The next one, Feb. 5, has for many months figured as a tough test for any NFC team, meaning the conference survivor. Seattle is simply the survivor in an off year for the NFC.
After the earlier elimination of the Patriots and the Colts, Pittsburgh and Denver were the NFL's best teams still standing.
And in the Denver-Pittsburgh showdown, the Steelers threw the ball with more authority than Denver, ran it with more success when they had to, and played better defense.
Big Ben's Day
An essential reason for the Broncos' failure in playoff games lately is that when they fall behind, they have to change the way they play.
They lose the most important part of their running game, their stretch-play offense, which Plummer balances with rollouts the other way.
To come from behind, however, the Broncos need accurate pocket passing on play after play, and Plummer is no Tom Brady.
The Steelers, by contrast, now that they have Roethlisberger, can stick with the same offense, win, lose or draw. They need only to increase the number of Roethlisberger's passes to move the ball.
That makes a tremendous difference. Whereas Denver with Plummer needs two offenses, Pittsburgh need polish only one.
Roethlisberger, who at 6 feet 5 is bigger than most linebackers, has a knack for doing everything that any football team could expect of a quarterback. In Denver, he seemed almost equally adept as a pocket passer and as a scrambler, once scrambling left while throwing hard and accurately to his right for a touchdown.
And on one 80-yard drive ending in a Jerome Bettis touchdown last week, Roethlisberger remarkably completed four third-down passes. He also scored on a designed sweep that looked like a scramble, and he seldom missed an open target at any distance.
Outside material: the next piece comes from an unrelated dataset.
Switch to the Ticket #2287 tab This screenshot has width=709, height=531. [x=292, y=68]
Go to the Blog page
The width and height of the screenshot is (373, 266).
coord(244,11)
His ball-handling, not as showy as Manning's, was every bit as effective.
The fact is that Roethlisberger was about this good as a rookie. It wasn't inexperience that held him back. It was conservative coaching.
Carolina is the latest NFC team to play disappointing football in a spotlighted game, which it did in Seattle.
The Panthers are a legendary defensive power in the South, but they didn't show much strength in the North.
And as a one-man team with one of the league's great receiver-runners, Smith, they made you wonder what the other southern teams have been trying to do defensively against an opponent that has only one bothersome pass-catcher.
It doesn't seem difficult to put a combination of two or three defensive backs and linebackers on any receiver, as Seattle did against Smith, if there's nothing much else for a defensive team to worry about.
The trick is to assign different groups of defensive players to Smith at different times, which Seattle did, rendering him a non-factor.
The most impressive thing about the Seahawks was their quarterback, Hasselbeck, who alternately played good downfield passing football and good West Coast offense.
He moved around like Joe Montana, but threw better downfield passes than Montana's.
This year, Holmgren has finally discovered Hasselbeck.
What's happened in Seattle is that when Alexander was injured and forced out of a recent game, Hasselbeck showed that to complete passes and to compete, he doesn't need an All-Pro running back.
Against NFC opponents, that is.
His challenge is to do it against AFC champion Pittsburgh, and on that day, no doubt, he'll be glad to have Alexander.